Investigators, analysts criticize Marriott's handling of data breach

Forensic analysts disclosed Jan. 4, 2019, that while the number of hotel records compromised in the Marriott Starwood security breach was close to 383 million, not the 500 million initially reported, 5 million unencrypted passport records may also have been exposed during the breach. Security analysts have been sharply critical of the hotel's handling of the incident, which is believed to have been the largest known data compromise of 2018.

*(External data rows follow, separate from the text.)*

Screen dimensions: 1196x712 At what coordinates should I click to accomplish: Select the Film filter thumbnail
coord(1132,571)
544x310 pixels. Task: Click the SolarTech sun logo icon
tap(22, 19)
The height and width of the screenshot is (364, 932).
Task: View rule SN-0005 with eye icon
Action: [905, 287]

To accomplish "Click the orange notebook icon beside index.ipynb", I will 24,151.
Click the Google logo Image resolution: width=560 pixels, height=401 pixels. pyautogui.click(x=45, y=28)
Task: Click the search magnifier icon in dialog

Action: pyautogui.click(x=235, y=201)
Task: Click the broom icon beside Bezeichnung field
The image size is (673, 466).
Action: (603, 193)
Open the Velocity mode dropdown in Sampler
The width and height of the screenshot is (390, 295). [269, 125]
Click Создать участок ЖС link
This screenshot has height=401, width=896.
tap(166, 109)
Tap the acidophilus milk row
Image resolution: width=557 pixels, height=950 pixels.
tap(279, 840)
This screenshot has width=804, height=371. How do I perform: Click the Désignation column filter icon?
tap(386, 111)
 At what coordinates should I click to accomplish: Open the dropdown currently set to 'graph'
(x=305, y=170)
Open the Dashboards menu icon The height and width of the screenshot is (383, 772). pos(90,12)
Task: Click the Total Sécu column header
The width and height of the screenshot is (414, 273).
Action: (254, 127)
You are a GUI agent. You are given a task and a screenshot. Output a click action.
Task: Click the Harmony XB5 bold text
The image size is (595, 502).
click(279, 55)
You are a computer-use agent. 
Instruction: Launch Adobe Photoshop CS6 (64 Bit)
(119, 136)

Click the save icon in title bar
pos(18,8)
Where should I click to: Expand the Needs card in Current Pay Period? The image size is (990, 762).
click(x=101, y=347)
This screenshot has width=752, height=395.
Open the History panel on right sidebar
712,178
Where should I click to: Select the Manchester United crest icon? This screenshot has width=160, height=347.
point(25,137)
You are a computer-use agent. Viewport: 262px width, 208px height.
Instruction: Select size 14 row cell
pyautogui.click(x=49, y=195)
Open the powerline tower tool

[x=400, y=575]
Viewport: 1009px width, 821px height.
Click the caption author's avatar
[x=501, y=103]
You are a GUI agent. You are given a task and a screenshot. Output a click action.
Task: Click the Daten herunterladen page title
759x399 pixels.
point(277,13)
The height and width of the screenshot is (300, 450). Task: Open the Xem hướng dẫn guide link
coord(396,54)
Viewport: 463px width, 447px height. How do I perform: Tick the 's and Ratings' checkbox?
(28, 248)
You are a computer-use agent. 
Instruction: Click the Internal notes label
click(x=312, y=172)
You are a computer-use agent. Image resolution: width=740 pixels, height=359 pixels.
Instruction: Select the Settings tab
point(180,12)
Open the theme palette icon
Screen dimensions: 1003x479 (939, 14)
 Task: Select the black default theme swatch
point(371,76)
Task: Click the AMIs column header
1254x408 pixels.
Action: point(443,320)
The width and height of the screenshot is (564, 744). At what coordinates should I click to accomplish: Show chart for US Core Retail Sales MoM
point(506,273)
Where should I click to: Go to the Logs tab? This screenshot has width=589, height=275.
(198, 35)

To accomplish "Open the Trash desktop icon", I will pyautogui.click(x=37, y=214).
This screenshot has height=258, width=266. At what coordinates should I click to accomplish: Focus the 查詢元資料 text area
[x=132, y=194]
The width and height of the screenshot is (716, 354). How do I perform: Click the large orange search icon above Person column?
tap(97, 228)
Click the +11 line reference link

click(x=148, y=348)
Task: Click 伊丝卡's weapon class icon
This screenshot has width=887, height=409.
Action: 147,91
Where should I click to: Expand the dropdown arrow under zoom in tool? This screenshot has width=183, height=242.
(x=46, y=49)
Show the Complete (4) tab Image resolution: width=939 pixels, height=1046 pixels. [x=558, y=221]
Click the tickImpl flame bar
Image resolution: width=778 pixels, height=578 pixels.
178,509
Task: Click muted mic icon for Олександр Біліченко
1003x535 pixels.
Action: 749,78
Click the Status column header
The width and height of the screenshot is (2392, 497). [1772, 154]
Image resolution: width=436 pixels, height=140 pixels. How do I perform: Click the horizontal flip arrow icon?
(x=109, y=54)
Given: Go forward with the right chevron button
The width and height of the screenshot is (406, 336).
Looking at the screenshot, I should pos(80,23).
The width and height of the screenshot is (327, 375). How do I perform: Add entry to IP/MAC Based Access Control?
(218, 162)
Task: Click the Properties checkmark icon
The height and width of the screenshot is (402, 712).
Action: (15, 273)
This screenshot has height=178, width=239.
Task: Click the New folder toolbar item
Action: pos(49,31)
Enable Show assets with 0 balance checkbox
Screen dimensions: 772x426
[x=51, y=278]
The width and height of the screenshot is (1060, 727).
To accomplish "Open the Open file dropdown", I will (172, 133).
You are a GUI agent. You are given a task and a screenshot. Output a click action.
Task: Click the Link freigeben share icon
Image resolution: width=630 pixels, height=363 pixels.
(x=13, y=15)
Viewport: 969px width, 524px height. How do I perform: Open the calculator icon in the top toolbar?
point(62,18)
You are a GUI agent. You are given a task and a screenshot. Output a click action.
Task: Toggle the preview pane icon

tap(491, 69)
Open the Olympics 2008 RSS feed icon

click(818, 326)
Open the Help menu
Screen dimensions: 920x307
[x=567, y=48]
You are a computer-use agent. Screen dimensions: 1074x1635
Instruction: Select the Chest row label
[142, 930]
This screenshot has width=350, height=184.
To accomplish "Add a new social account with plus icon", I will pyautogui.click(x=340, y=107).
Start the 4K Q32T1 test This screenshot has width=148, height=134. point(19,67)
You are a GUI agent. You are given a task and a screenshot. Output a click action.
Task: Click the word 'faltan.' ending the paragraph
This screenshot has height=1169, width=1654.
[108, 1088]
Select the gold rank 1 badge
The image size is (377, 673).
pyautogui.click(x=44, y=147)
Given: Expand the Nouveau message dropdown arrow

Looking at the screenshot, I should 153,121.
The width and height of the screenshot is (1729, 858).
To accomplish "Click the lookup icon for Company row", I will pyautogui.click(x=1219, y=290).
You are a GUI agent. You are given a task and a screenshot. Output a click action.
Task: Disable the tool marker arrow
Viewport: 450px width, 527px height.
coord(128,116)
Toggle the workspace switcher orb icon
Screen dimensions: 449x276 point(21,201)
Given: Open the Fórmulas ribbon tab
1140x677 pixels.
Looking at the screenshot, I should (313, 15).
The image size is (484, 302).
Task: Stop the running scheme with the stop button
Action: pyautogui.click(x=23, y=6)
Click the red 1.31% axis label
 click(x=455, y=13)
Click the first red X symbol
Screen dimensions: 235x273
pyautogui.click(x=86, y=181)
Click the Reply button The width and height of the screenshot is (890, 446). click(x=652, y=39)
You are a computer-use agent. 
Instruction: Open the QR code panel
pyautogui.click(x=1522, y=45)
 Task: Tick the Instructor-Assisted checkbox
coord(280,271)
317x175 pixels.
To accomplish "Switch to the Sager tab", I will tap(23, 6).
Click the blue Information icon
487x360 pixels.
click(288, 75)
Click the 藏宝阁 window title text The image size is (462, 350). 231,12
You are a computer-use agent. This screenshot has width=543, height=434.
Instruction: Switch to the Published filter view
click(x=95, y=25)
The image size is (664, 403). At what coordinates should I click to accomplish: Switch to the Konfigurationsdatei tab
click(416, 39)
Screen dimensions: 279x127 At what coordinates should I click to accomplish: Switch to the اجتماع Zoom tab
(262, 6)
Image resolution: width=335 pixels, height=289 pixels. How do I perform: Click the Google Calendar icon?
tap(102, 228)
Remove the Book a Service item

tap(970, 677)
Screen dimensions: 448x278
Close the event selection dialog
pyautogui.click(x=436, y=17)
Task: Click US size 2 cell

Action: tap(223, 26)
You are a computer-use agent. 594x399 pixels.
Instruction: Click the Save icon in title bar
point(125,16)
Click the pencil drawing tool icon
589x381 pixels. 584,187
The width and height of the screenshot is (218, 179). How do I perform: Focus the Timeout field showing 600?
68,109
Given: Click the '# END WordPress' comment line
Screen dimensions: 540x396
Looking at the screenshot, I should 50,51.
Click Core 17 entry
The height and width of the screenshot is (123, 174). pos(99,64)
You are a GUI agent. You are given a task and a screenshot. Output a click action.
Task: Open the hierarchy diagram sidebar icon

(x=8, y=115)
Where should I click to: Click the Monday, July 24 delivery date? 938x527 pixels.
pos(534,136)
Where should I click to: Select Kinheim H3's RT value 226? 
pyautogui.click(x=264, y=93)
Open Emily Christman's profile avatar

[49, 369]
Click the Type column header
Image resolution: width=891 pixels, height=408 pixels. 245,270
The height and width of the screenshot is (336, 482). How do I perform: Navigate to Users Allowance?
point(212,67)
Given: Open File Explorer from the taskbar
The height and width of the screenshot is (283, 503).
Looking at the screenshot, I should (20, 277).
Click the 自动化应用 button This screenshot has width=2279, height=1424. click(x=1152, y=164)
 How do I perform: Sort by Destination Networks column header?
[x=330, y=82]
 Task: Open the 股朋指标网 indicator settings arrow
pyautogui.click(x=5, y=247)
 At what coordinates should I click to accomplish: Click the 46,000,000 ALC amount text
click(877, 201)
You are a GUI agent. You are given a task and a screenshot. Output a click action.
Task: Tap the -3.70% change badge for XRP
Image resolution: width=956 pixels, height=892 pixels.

Marriott reported the incident in November 2018, but analysts believe the hotel had prior knowledge that guest data had been compromised. Starwood reported a smaller breach in 2015 that began when attackers installed malware on POS systems in certain hotel gift shops and restaurants. Marriott claimed that incident wasn't associated with the larger breach reported in November 2018. However, according to security experts, the hotel did not detect attackers already in its network in 2015 that were able to lurk in its reservation system for three additional years, and had the hotel been more diligent in its investigation, the hackers would have been uncovered sooner.

"With all the resources they have, they should have been able to isolate hackers back in 2015," Andrei Barysevich, a researcher with the security company Recorded Future Inc., told the Wall Street Journal in December 2018.

Bimal Gandhi, CEO at Uniken, stated the hotel chain's antiquated security architecture enabled cybercriminals to exploit its network. "Continued reliance on outdated security methods, such as using personally identifiable information (PII) in authentication is folly, given the vast amount of stolen and leaked PII now available on the Dark Web," he said.

Gandhi went on to note that every piece of customer information represents a potential point of attack, whether it is stored by a company or accessed by a partner or agent. This is why hotels, hospitality companies, banks and ecommerce entities are moving to newer authentication methods across all channels, without requiring any PII, he noted.

Rethink security

Ruston Miles chief strategy officer and co-founder at Bluefin, pointed out that many companies rethink security procedures and strategies following a major security episode. In addition to implementing better data security, companies could ideally implement data devaluation technologies such as tokenization in databases and point-to-point encryption in the card devices to mitigate the risk of compromise in the event of a breach, he stated.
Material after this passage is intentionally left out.